Where a line has odd spacing or punctuation, keep it; transcribe all the entries exactly.

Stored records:
********
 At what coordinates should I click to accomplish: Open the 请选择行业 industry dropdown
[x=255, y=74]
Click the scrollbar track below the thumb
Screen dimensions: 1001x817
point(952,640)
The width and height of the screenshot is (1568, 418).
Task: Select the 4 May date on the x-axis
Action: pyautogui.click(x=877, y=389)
********
SOLUTION:
 At what coordinates should I click to accomplish: Open the 请选择行业 industry dropdown
[x=255, y=74]
Click the scrollbar track below the thumb
Screen dimensions: 1001x817
point(952,640)
The width and height of the screenshot is (1568, 418).
Task: Select the 4 May date on the x-axis
Action: pyautogui.click(x=877, y=389)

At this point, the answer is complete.